Folha de Boa Vista-Boa Vista-RR
Autor: TIANA BRAZÃO
25 de Nov de 2004
Os índios ligados à Sociedade de Defesa dos Índios de Roraima (Sodiur) e ao Conselho Indígena de Roraima (CIR), que montaram barreiras nas principais entradas de acesso à reserva Raposa/Serra do Sol, em Uiramutã, disseram que membros do Gabinete de Gerenciamento de Crise que vão manter a mobilização. As barreiras estão na região das Placas, na maloca do Contão e também na aldeia Pedra Branca. A Sodiur é contra a homologação contínua da reserva e o CIR favorável.
Os índios ligados à Sodiur disseram que só desmontarão a barreira se os índios do CIR retirarem a outra. Caso contrário, permanecerão no local por tempo indeterminado. Já os índios ligados ao CIR disseram que a fiscalização vai continuar enquanto a situação da homologação das terras não for definida.
A Folha acompanhou a ida da equipe de gerenciamento de crise do Estado até a região do município de Uiramutã, que foi apurar as denúncias sobre rizicultores que teriam apoiado os índios nas invasões de aldeias. Os policias foram também tentar convencer os índios a desbloquearem os dois trechos das estradas.
Às 6h de ontem o comboio composto de nove carros, incluindo viaturas da Polícia Militar, Polícia Federal e de outras instituições, se encontraram na região das Placas, a aproximadamente quatro quilômetros da barreira montada pela Sodiur.

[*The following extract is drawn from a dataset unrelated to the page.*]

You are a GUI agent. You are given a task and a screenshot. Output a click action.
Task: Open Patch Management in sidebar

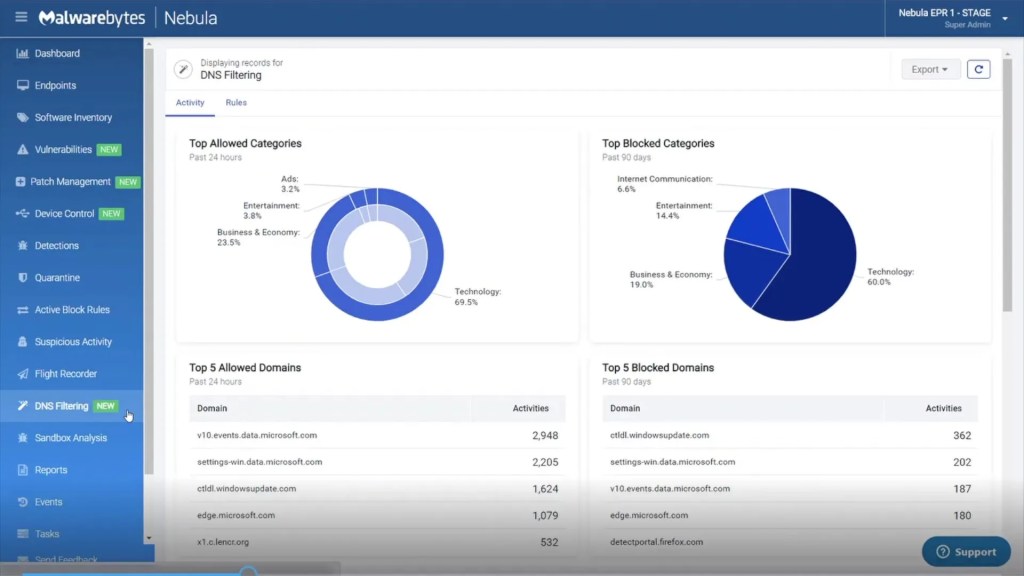click(72, 182)
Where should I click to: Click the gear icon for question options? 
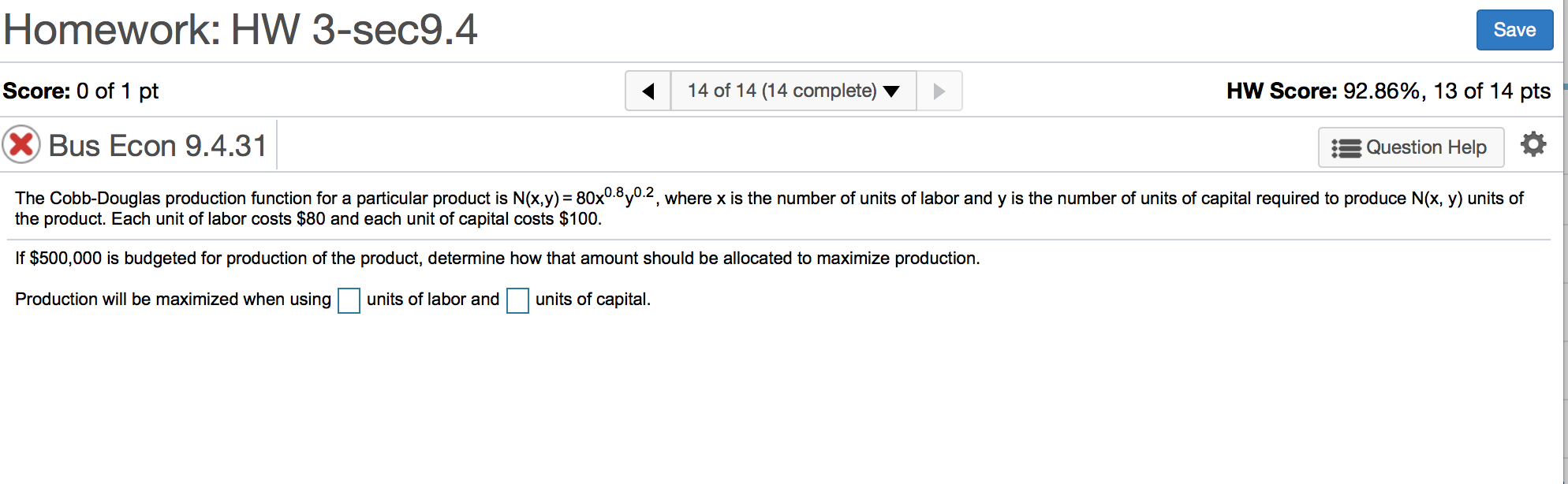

Chegando ao local, por volta de 7h, cerca de 500 índios se reuniram em um galpão com o diretor regional da PF, Osmar Tavares, o secretário de Segurança Pública, João Fagundes, o administrador regional da Funai, Benedito Rangel, e o secretário estadual do Índio, Adriano Nascimento.
O secretário de Segurança iniciou a reunião ressaltando que o assunto homologação já ultrapassou de um poder para o outro e não adianta querer fazer justiça com as próprias mãos. "Para se reivindicar direitos, deve-se estar dentro do direito. Quem defende uma situação ou outra deve conduzir as comunidades de forma ordeira até que se tenha conhecimento da decisão", disse.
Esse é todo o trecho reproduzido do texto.